## DOCUMENT PASSAGE
****************

I will not support this terminology, for I think that it reflects not a progressive and natural development of psychology, but a temporary scientismic perversion, and I hope that psychology will succeed to release itself from it. Instead, I will use the term 'psychological' in the sense that is usual for most of people, synonymous with 'mental' – that stands for various aspects of human subjectivity.[8]

A terminological explanation: two meanings of 'phenomenon'

The adjective 'phenomenal' is derived from the noun 'phenomenon'.

It is important to keep in mind that the noun 'phenomenon' is used in two very different senses:

(1) in the sense of common language and science – for example, when we talk about natural or social phenomena – 'phenomenon' is merely something that has place in reality (in nature, society, etc.).

(2) in the specific philosophical (Kantian) sense, 'phenomenon' is the concept that designates mental representations of reality – how reality appears to a person, in human forms of perception and thinking; in this sense, 'phenomenon' is opposed to reality as 'noumenon', 'thing-in-itself'.

****************

## GIVEN INSTRUCTION
In the passage on the two meanings of "phenomenon," what is "phenomenon" opposed to in its Kantian sense?

## DATASET EXCERPTS
****************

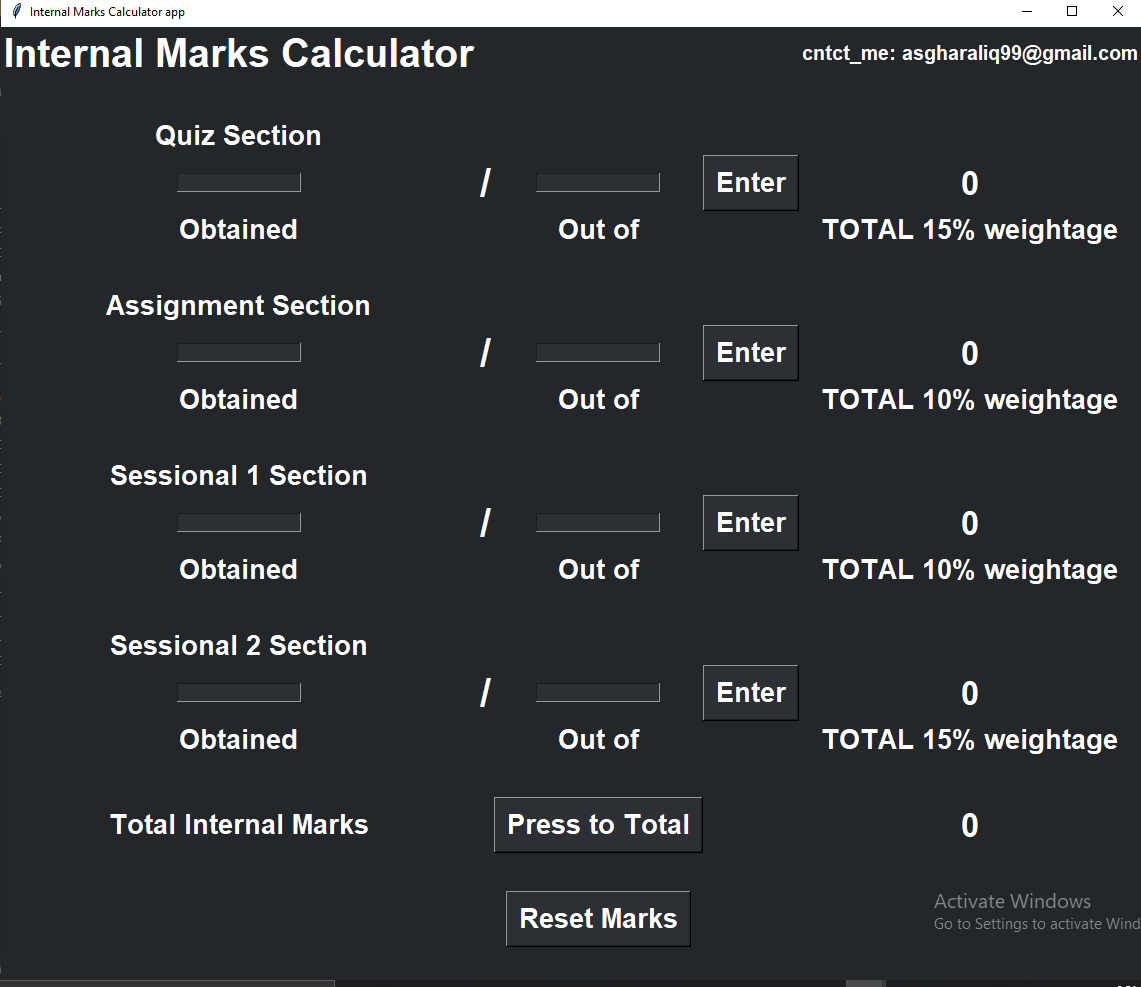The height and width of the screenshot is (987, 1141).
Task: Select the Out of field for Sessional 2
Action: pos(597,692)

****************

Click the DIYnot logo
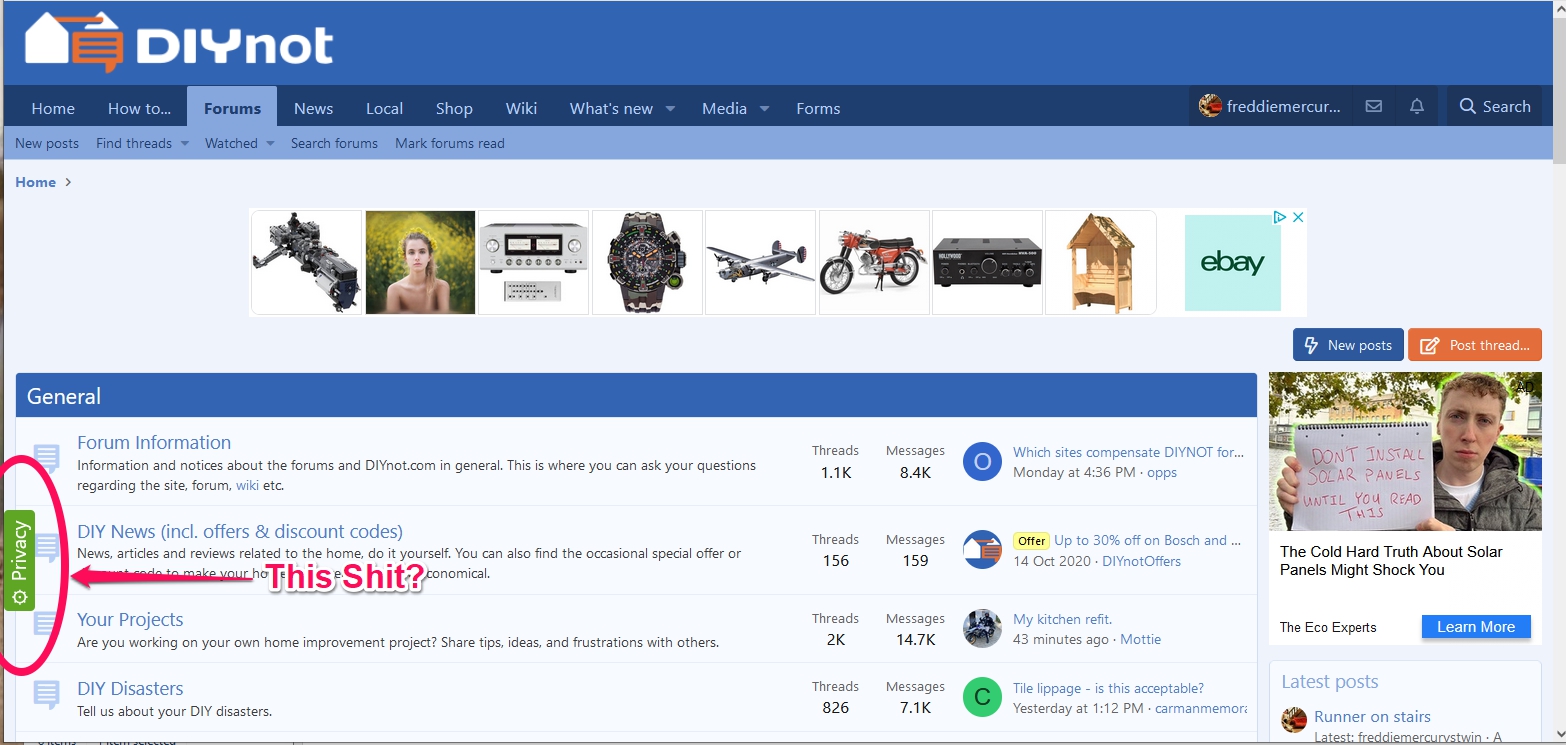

****************

## RESPONSE TO THIS EXERCISE
It is opposed to reality as "noumenon," the "thing-in-itself."